There needs to be more awareness around different medications from physicians
I was diagnosed with Hashimoto's at age 17. My TSH was over 200 and the doctor said I was weeks away from possible myxedema coma. Now I'm 43 and for the majority of my life, since diagnoses, I've been treated with Synthroid. I didn't even know there were other options. It's not well known and every doctor I've ever been to just gives me Synthroid and tests my TSH.
Because I was diagnosed so young I have had no basis of comparison. I've never known what "normal" feels like so the fact that Synthroid wasn't making me feel much better made me think other things were making me feel tired. I spent 26 years on Synthroid, trusting my doctors, and not knowing there were alternatives that would make me feel "normal." (I thought the way I felt WAS normal- I didn't know it could get better)
I cannot even recall how I became aware of the other thyroid medications. Probably a podcast. But this was in summer 2024. After researching and learning about T4 conversion and the importance of T3 (I had no clue prior) I decided to start on dessicated thyroid medication. Wow! Big change! I felt so much better! I was on it from August 2024-December 2024. It's very expensive in my country and my insurance doesn't cover so I talked to my doctor and we decided to go back to Synthroid and add in Cytomel. The T3 from the dessicated helped so much.
I've been on this protocol for a couple of weeks now and I feel EVEN BETTER than I did on dessicated thyroid! I cannot believe it. I now feel this new "normal" and I'm so sad I spent 25 years feeling like trash but never even knowing it (because I had no baseline to compare to).

» PROBLEM 1:
Answer these questions about the thyroid medication post:
(a) At what age was the writer diagnosed with Hashimoto's?
(b) During which months was the writer on desiccated thyroid medication?
(c) What medication was added when the writer went back to Synthroid?
» PROBLEM 2:
Please explain in one to three sentences why the writer of the thyroid medication post stopped desiccated thyroid and went back to Synthroid.
» PROBLEM 3:
Write a continuation of the thyroid medication post, starting after its last sentence.
You won't need the material after this text.

» ENTRIES SUPPLIED:
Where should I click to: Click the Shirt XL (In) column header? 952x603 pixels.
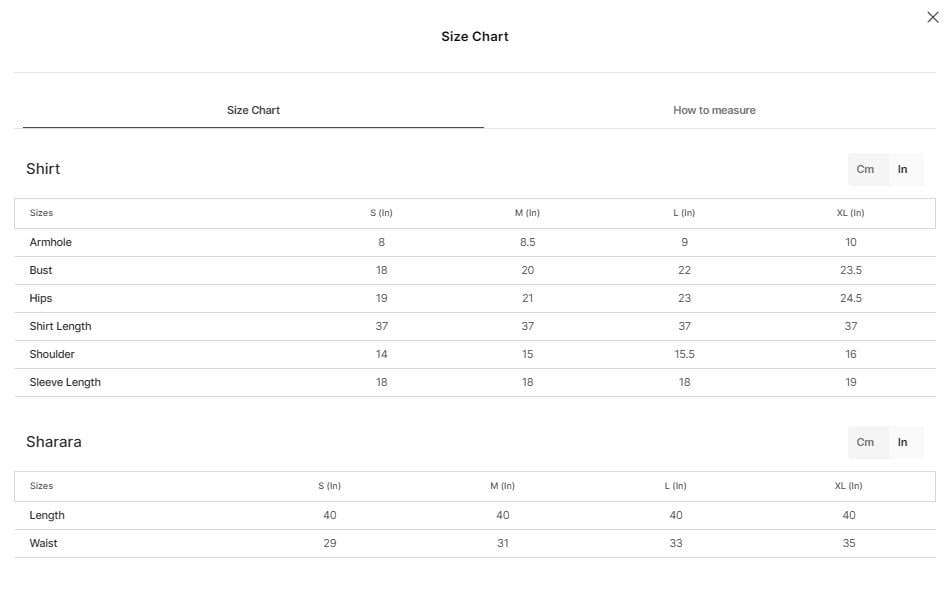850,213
* * *
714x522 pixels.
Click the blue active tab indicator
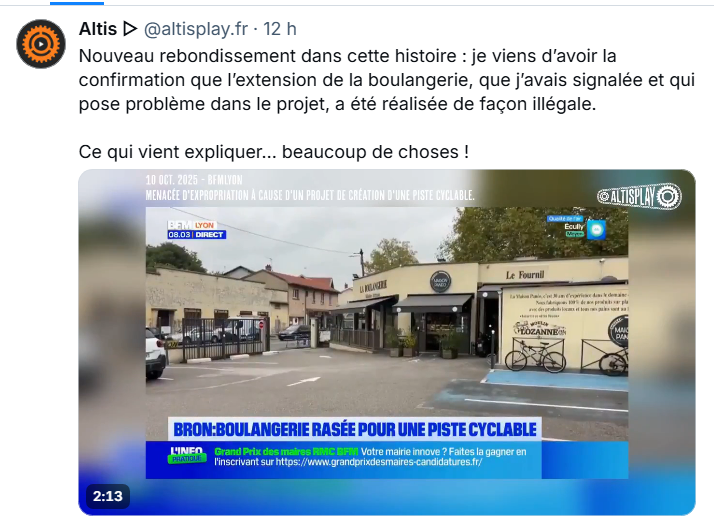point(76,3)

» FINAL ANSWER 1:
(a) 17
(b) August 2024 to December 2024
(c) Cytomel

» FINAL ANSWER 2:
Desiccated thyroid was very expensive in the writer's country, and their insurance didn't cover it. After talking with their doctor, they decided to return to Synthroid and add Cytomel.

» FINAL ANSWER 3:
I think this lack of education and that Synthroid is always the standard is absolutely tragic. I believe a lot of hypothyroid patients feel so much better with added T3. Why is this treatment not standard? Why is just throwing Synthroid at patients and gaslighting them the standard?
Given how important thyroid balancing is to a person's entire life and wellbeing you'd think there would be more knowledge and help available. I feel so bad for the people out there suffering unnecessarily, trusting their doctors, like I did, and not knowing they could feel better because their blood tests shows TSH in "normal range." It makes me really sad.
I'm learning now that when it comes to my health I need to advocate for myself every step of the way. And educate myself of my issues and concerns so that I can suggest and work TOGETHER with my doctor, rather than putting my eggs all in his basket and saying "fix me."
When it comes to our health, we need to have the knowledge too. But it's a shame that the most common method of treating hypothyroidism is actually the least effective for symptom resolution for a lot of people.